Please output the data exactly, without omitting anything.

*** Begin section ***

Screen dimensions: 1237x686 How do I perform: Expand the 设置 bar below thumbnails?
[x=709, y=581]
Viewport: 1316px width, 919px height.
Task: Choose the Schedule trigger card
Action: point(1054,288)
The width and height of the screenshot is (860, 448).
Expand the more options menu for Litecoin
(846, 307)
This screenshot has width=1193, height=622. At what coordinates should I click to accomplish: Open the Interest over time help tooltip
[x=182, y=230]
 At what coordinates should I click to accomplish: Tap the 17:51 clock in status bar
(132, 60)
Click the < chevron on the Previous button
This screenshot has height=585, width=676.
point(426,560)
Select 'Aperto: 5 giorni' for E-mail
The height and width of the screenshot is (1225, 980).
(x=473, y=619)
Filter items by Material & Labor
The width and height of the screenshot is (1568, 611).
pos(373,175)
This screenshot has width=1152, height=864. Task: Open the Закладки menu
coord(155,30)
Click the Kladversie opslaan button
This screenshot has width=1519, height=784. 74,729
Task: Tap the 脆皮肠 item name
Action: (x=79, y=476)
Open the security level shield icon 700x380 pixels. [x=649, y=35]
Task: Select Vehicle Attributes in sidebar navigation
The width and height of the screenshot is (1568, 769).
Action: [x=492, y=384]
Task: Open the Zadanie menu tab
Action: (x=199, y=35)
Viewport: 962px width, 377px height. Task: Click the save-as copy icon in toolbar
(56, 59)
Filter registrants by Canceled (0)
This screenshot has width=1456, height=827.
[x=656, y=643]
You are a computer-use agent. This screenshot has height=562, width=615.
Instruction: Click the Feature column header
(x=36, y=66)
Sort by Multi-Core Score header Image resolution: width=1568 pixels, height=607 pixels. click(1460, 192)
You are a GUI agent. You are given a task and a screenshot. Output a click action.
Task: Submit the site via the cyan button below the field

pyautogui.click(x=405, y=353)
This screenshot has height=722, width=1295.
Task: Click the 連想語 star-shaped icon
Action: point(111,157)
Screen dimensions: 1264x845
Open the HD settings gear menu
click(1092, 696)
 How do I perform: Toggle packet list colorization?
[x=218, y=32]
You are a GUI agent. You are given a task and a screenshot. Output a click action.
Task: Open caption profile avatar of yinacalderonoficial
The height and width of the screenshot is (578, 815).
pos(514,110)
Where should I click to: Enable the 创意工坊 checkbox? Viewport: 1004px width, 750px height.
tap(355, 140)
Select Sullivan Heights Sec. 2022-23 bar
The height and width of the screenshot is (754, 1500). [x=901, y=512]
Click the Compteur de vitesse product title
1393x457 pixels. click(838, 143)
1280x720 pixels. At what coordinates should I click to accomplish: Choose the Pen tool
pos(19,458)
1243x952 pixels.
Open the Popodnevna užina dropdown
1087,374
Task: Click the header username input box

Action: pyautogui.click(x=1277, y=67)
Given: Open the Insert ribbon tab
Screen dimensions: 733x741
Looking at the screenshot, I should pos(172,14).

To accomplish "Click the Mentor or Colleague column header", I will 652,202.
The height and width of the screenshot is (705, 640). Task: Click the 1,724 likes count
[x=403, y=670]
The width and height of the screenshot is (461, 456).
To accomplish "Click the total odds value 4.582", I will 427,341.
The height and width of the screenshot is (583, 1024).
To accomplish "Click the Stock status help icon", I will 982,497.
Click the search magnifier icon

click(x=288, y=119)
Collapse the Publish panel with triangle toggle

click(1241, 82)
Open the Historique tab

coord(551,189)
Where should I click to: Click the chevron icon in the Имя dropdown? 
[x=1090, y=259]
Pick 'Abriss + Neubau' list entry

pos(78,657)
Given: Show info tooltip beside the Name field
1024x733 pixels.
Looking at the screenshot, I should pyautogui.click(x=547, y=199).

*** End section ***

[Response to the task]:
Screen dimensions: 1237x686 How do I perform: Expand the 设置 bar below thumbnails?
[x=709, y=581]
Viewport: 1316px width, 919px height.
Task: Choose the Schedule trigger card
Action: point(1054,288)
The width and height of the screenshot is (860, 448).
Expand the more options menu for Litecoin
(846, 307)
This screenshot has width=1193, height=622. At what coordinates should I click to accomplish: Open the Interest over time help tooltip
[x=182, y=230]
 At what coordinates should I click to accomplish: Tap the 17:51 clock in status bar
(132, 60)
Click the < chevron on the Previous button
This screenshot has height=585, width=676.
point(426,560)
Select 'Aperto: 5 giorni' for E-mail
The height and width of the screenshot is (1225, 980).
(x=473, y=619)
Filter items by Material & Labor
The width and height of the screenshot is (1568, 611).
pos(373,175)
This screenshot has width=1152, height=864. Task: Open the Закладки menu
coord(155,30)
Click the Kladversie opslaan button
This screenshot has width=1519, height=784. 74,729
Task: Tap the 脆皮肠 item name
Action: (x=79, y=476)
Open the security level shield icon 700x380 pixels. [x=649, y=35]
Task: Select Vehicle Attributes in sidebar navigation
The width and height of the screenshot is (1568, 769).
Action: [x=492, y=384]
Task: Open the Zadanie menu tab
Action: (x=199, y=35)
Viewport: 962px width, 377px height. Task: Click the save-as copy icon in toolbar
(56, 59)
Filter registrants by Canceled (0)
This screenshot has width=1456, height=827.
[x=656, y=643]
You are a computer-use agent. This screenshot has height=562, width=615.
Instruction: Click the Feature column header
(x=36, y=66)
Sort by Multi-Core Score header Image resolution: width=1568 pixels, height=607 pixels. click(1460, 192)
You are a GUI agent. You are given a task and a screenshot. Output a click action.
Task: Submit the site via the cyan button below the field

pyautogui.click(x=405, y=353)
This screenshot has height=722, width=1295.
Task: Click the 連想語 star-shaped icon
Action: point(111,157)
Screen dimensions: 1264x845
Open the HD settings gear menu
click(1092, 696)
 How do I perform: Toggle packet list colorization?
[x=218, y=32]
You are a GUI agent. You are given a task and a screenshot. Output a click action.
Task: Open caption profile avatar of yinacalderonoficial
The height and width of the screenshot is (578, 815).
pos(514,110)
Where should I click to: Enable the 创意工坊 checkbox? Viewport: 1004px width, 750px height.
tap(355, 140)
Select Sullivan Heights Sec. 2022-23 bar
The height and width of the screenshot is (754, 1500). [x=901, y=512]
Click the Compteur de vitesse product title
1393x457 pixels. click(838, 143)
1280x720 pixels. At what coordinates should I click to accomplish: Choose the Pen tool
pos(19,458)
1243x952 pixels.
Open the Popodnevna užina dropdown
1087,374
Task: Click the header username input box

Action: pyautogui.click(x=1277, y=67)
Given: Open the Insert ribbon tab
Screen dimensions: 733x741
Looking at the screenshot, I should pos(172,14).

To accomplish "Click the Mentor or Colleague column header", I will 652,202.
The height and width of the screenshot is (705, 640). Task: Click the 1,724 likes count
[x=403, y=670]
The width and height of the screenshot is (461, 456).
To accomplish "Click the total odds value 4.582", I will 427,341.
The height and width of the screenshot is (583, 1024).
To accomplish "Click the Stock status help icon", I will 982,497.
Click the search magnifier icon

click(x=288, y=119)
Collapse the Publish panel with triangle toggle

click(1241, 82)
Open the Historique tab

coord(551,189)
Where should I click to: Click the chevron icon in the Имя dropdown? 
[x=1090, y=259]
Pick 'Abriss + Neubau' list entry

pos(78,657)
Given: Show info tooltip beside the Name field
1024x733 pixels.
Looking at the screenshot, I should pyautogui.click(x=547, y=199).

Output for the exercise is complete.